Assignment:
Continue the review of the film "The Jacket" from the point where it ends, picking up after its final sentence.

Document text:
BEGIN
Also, no explanation is ever given for Dr. Becker’s cruel methods, so we’re left wondering not only what he is doing, but why he believes in it – and why his colleagues all follow him so blindly and never turn him into the authorities, despite their misgivings.  The film’s jerky jump-shot editing and loud flashbacks are supposed to be edgy, taking us into Jack’s head, but instead have us cringing in disbelief.  Strangely reminiscent of last year’s “The Butterfly Effect,” with Ashton Kutcher, it’s just plain bad directing, even with its “One Flew Over the Cuckoo’s Nest” and “A Clockwork Orange” agenda.  

If there is any cinematic value to “The Jacket,” it comes from Brody, who gives us a sympathetic protagonist.  You can’t help but feel sorry for this poor soldier, who is lonely, lost and desperately searching for a shred of kindness from someone – anyone.  That he finds it in Jackie is understandable, but tragic.  After all, he’s a grown man and she’s just a little girl.  But through the magic of time travel, they’re within dating age of one another.  How sick is that? 

Knightley, on the other hand, simply cannot act, and spends the majority of her screen time either biting her lip or biting her nails.  Those who appreciate her physical charms will enjoy several shots of her breasts – both in the tub, when she’s alone, and when she’s making love with Jack.  Kristofferson is creepy and believable, and Jennifer Jason Leigh, as the other doctor overseeing Jack, is conflicted yet compassionate.  MacKenzie Phillips, as a nurse who shoves Jack in and yanks him out of his drawer, looks so bad she’s a walking advertisement against drug use.

Interestingly enough, “The Jacket” actually offers some positive messages.  On the one hand, it gives a negative portrait of the Gulf War and what happens to soldiers after they come home.  It also portrays Dr. Becker as a church-going, praying Christian (one scene even takes place outside his church), which many Christians will find incredibly offensive – the usual stereotype of an evil Christian, taken to an extreme. 

On the other hand, the film shows the importance of parents on a child’s life.  Jack goes back and changes things for Jackie and her mother, by warning them of her impending death.  Also, if you interpret the film as a parable, you might uncover an additional message about death and life (which Jack attempts to decipher in a final voiceover, but ends up speaking the usual cinematic psychobabble).  The truth that is there, though buried, is that even though we might be in the darkest, most lonely of places, controlled by evil people, there is always hope.  We can find meaning and even escape from our fate by changing those little, day-to-day decisions which, despite their seeming triviality, have great impact on our future.
END
The data:
BEGIN
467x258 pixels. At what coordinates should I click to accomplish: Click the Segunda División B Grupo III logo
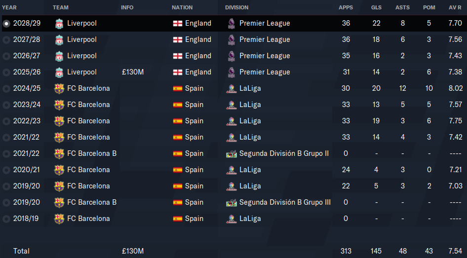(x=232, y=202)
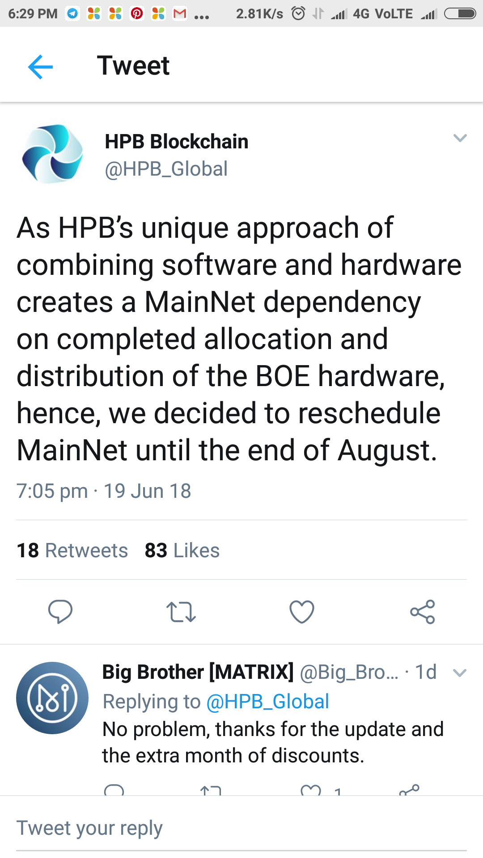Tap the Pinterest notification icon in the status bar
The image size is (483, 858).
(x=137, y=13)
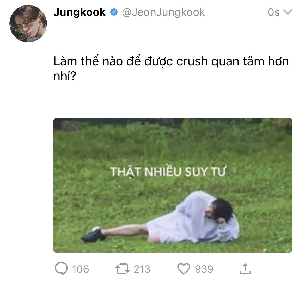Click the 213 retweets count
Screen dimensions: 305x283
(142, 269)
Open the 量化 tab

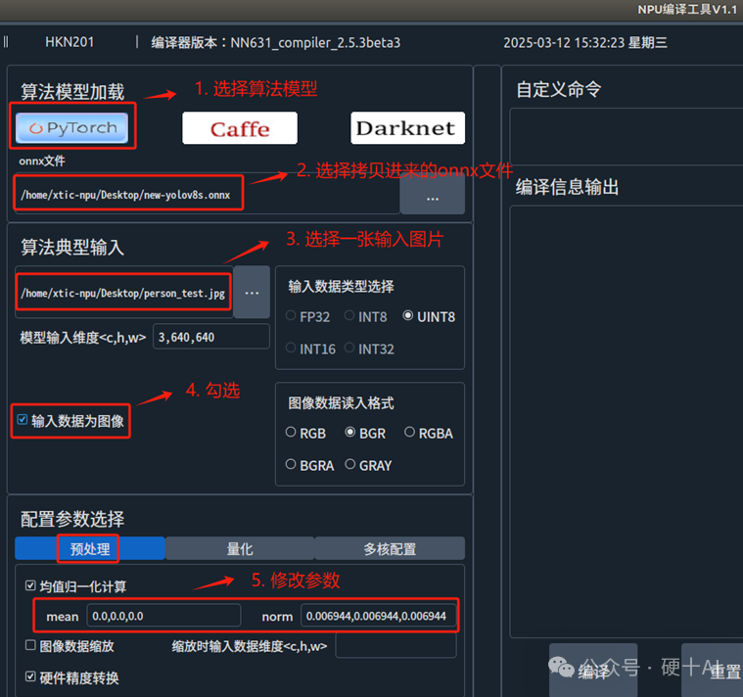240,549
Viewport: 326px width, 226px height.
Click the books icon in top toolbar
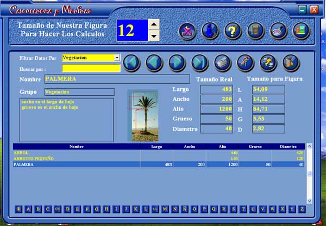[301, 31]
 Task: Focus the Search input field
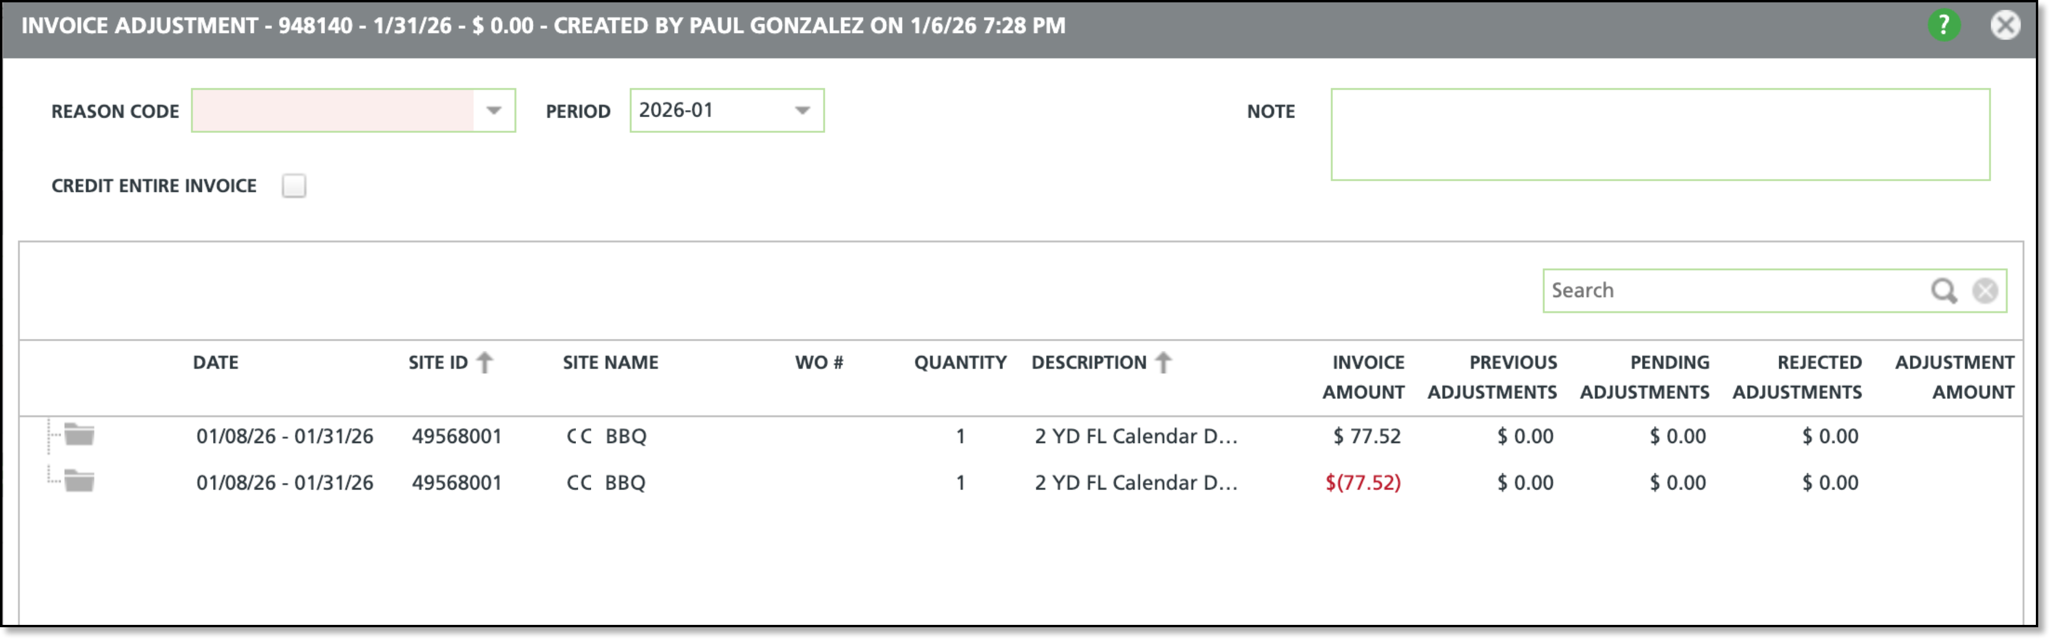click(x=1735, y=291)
END
Answer to this problem:
That’s definitely an important, hopeful message, particularly in the wake of multiple Oscars awarded to films like “Million Dollar Baby,” which tell us that the only way out is death.  Do you want to sift through the darkness of this movie to find that message?  That’s up to you.  It’s certainly a very different film from most that you’ll see.  But I’m not sure that makes it better.
      
AUDIENCE:  Adults only

OBJECTIONABLE CONTENT:

  • Drugs/Alcohol Content:     Extensive smoking and drinking throughout film; misuse of illegal drugs by doctors on patients.
  • Language/Profanity:      Approximately two dozen obscenities and profanities (including at least 8 f- words).
  • Sexual Content/Nudity:    Several graphic shots of nudity including one female character in bath (breasts) and two characters making love; doctor discusses a young child who was raped; male character undresses to underwear (side view).
  • Violence:    Shots of wartime violence including child who shoots adult at point-blank range; jerky shots of violent murder of police officer, also at point-blank range; shots of dead bodies and blood; live human is forced into a straightjacket and shoved into a morgue drawer, again and again, despite great protest; man pulls out IV needle, which induces bleeding; tremendous emotional and psychological abuse by doctors and those in authority.